Roast something with poached apples, a recipe

First poach the apples. Today it worked liked this: along the creek where we took a walk there are various wild fruit trees including pear, quince and in larger numbers apples. I don’t know who they belong to, I assume the farmers who own the fields bordering the creek. We filled our pockets with the apples.
Back at home we got the roast ready. You can roast whatever you have. We had ground beef so I made a meatloaf by chopping up some old bread, adding milk and an egg to it, as well as salt, pepper, garlic, mint, and a little sage. And the ground beef. I put that in a roasting pan and added the apples (cored and wormed but not peeled) and some sweet potatoes (peeled and quartered). I had planned to add potatoes but the potatoes had gone bad. Some were rotten, one was green and a couple had an attitude. Chopped up a couple small onions, added a little vegetable broth and a little dry white wine. Put the pan into the oven for an hour at 200 degrees celsius.
In the last few minutes I added a few sage leaves I had forgotten to add earlier.
Then we ate it.

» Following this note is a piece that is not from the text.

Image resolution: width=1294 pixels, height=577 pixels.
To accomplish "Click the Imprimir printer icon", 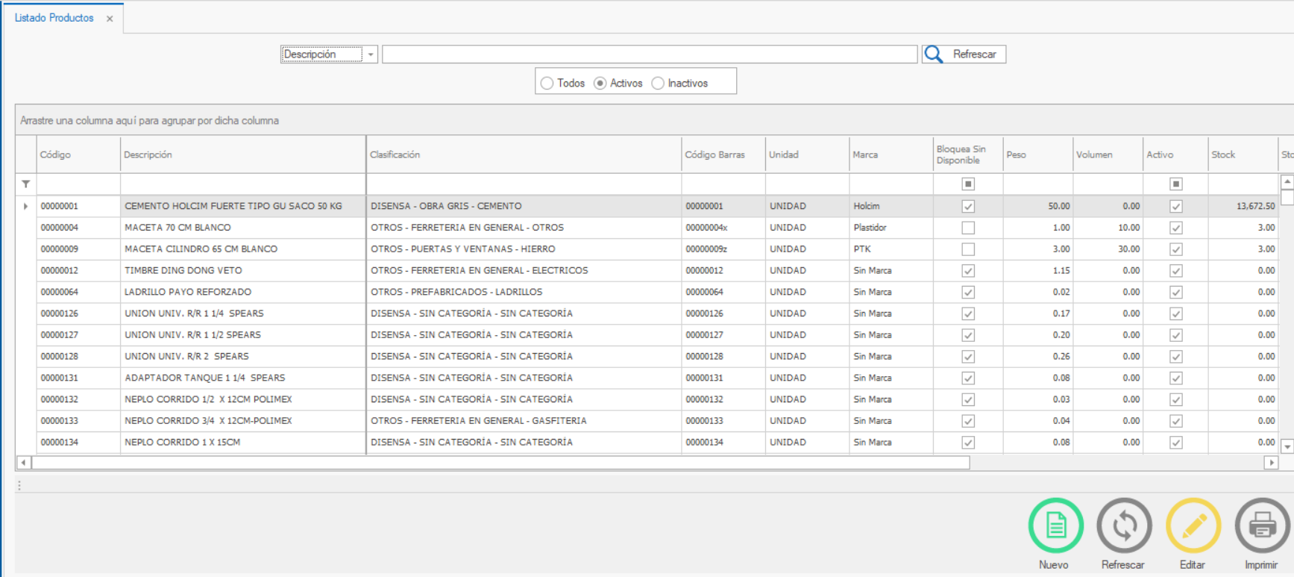I will coord(1262,526).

It made six portions, so we ate one portion each (there were three of us) and I packed 3 portions for later.

News from the crick

I went walking along the creek this morning because my shin and ankle hurt too much for me to run. The creek is high and muddy from the rain we’ve had (most excellent thunderstorm night before last) and there was a pair of swans. Then I saw a beaver swimming downstream. I jogged a little to catch up with him, then walked parallel with him for a while. This irritated the beaver and it dove and came up further downstream, and nearer the far bank. As we got closer to the swans, I saw that they had 6 cygnets and they saw us (noticing first me, then the beaver). One headed downstream with their young and the other swam first in my direction, then towards the beaver when it noticed him. The beaver dove again and resurfaced down stream from the swans and we all relaxed.

It was tense there for a minute.

Then I walked back home, where I picked some lettuce for the tortoise, and noticed that a horde of slugs had discovered our lettuce. They prefer the iceberg to the arugula, which is probably harder for a slug to pronounce. “Let’s eat the aru- arugu- oh, fuck, let’s have iceberg again.”

Then I cleaned litter boxes. One of our cats learned a life lesson last night, it seems, namely that it is easier to eat balloons and rubber bands than it is to keep them down.